Qu’avez-vous souhaité mettre en avant dans cette pièce qui oscille entre rêve et résignation ?
Marie-Christine Soma : La vivacité du texte. C’est cette impossibilité de formuler un désir et de le vivre, nous sommes en plein dedans. On ne doit plus rien déranger sous peine de causer une catastrophe.
Daniel Jeanneteau: C’est une pièce qui parle de la difficulté que nous avons à vivre la paix. Eux-mêmes parlent de l’occupation allemande en disant que les vieux vivent toujours des moments plus authentiques, plus vrais. L’histoire du monde est faite d’une alternance de moments de paix, fragiles et de catastrophes. Même les moments de paix que nous vivons, continuent à avoir la mémoire inconsciente des grandes catastrophes historiques. À la fois nous vivons avec le sentiment de ne pas nous incarner suffisamment, de jouir d’une liberté dont on ne sait rien faire, nous sommes tellement protégés. En même temps cette sécurité nous enlève cette excitation de vivre qui est liée avec la possibilité de mourir. On ne meurt plus, on meurt vieux, trop vieux, c’est un phénomène de société épouvantable. Il y a quelque chose qui ne va pas qui est relié à l’espèce humaine. Il faut assumer cette mort dans sa propre vie et s’inscrire dans un mouvement de passage. Du coup la pièce explore ça, c’est un symptôme. Elle opère une sorte de coupe très délicate et transversale dans toutes les dimensions de l’existence de deux personnes. Elle montre cette incapacité grandissante à vivre le danger de vivre.
Comment gérer l’humour omniprésent afin de ne pas dénaturer ce propos ?

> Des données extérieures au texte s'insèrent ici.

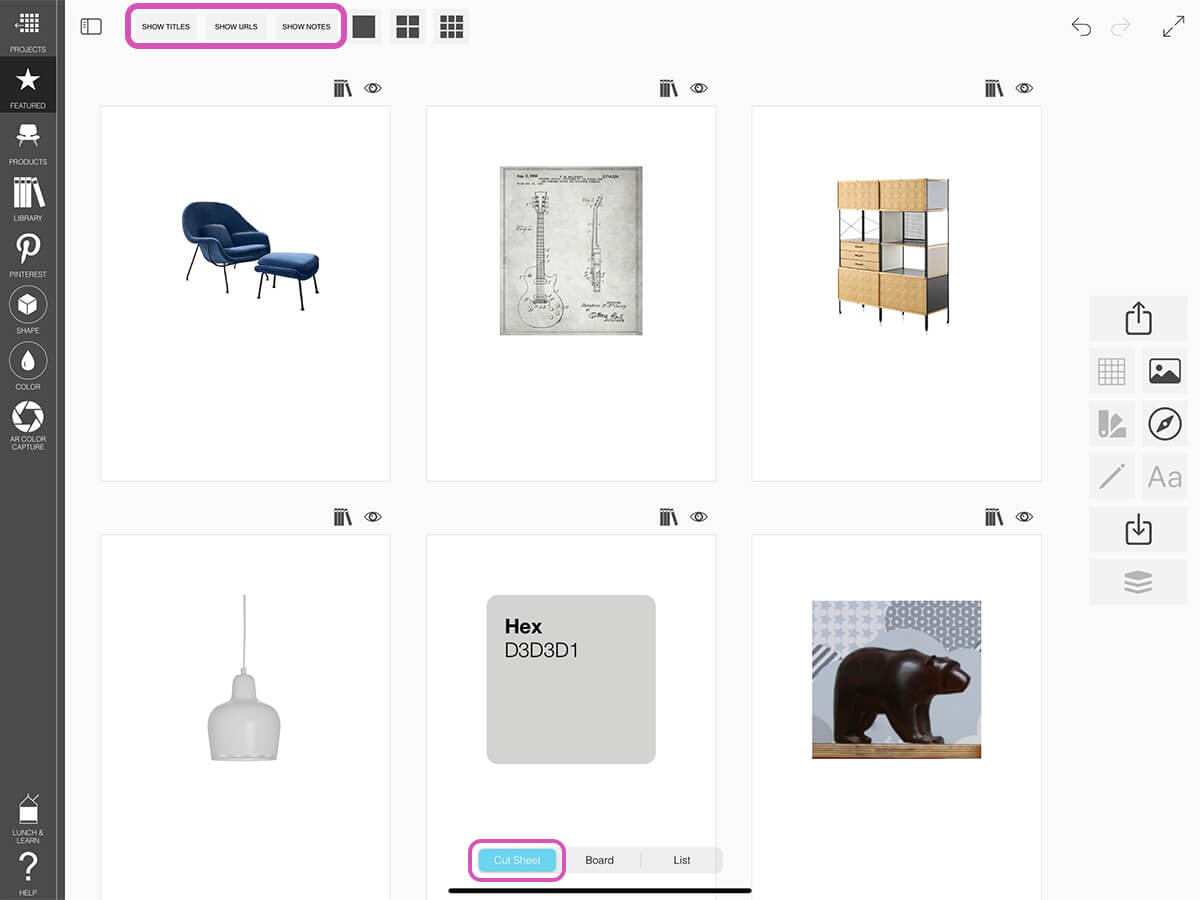Open the Library bookshelf in sidebar
Screen dimensions: 1200x900
point(28,196)

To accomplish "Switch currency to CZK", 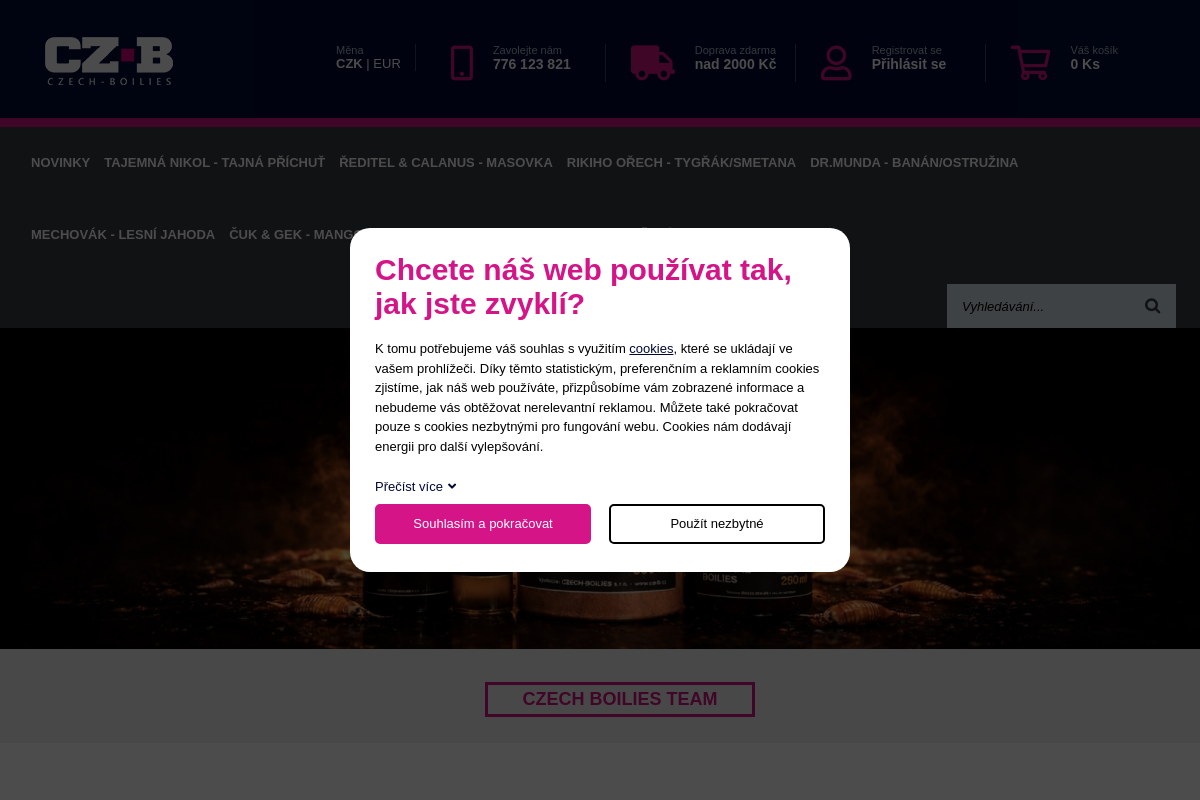I will pos(349,64).
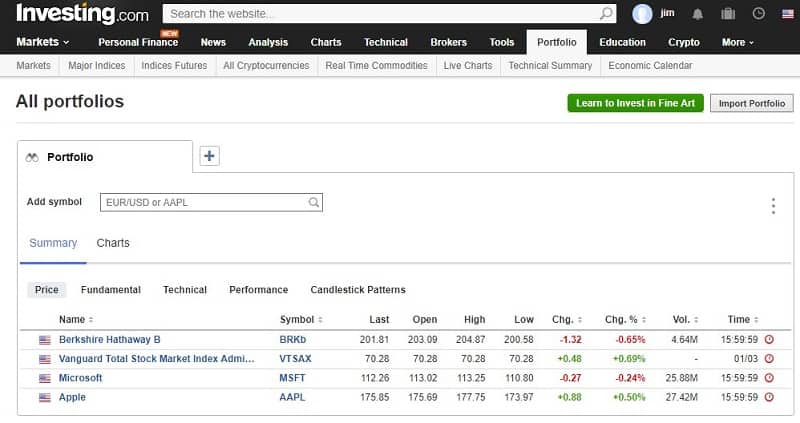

M-C.S : Nous y avons sans cesse pensé. Il ne faut pas aller contre l’humour qui est dans le texte mais ne pas oublier tout le fondement de cette écriture. Yoann Thommerel n’a pas écrit une pochade pour s’amuser. Il y a derrière toute une métaphysique de l’être. Dans le travail avec les comédiens nous avons toujours été dans un va et vient avec cela, en leur laissant beaucoup de liberté pour explorer la partie drôle, tout en les poussant à aller vers une sensibilité exacerber, afin de sentir la faille chez l’un et l’autre. Nous avons beaucoup travaillé sur cette amitié, sur cette manière de porter l’autre. Des moments d’effondrements, de lâchés prises, mais aussi d’émotions qui nous serrent la gorge.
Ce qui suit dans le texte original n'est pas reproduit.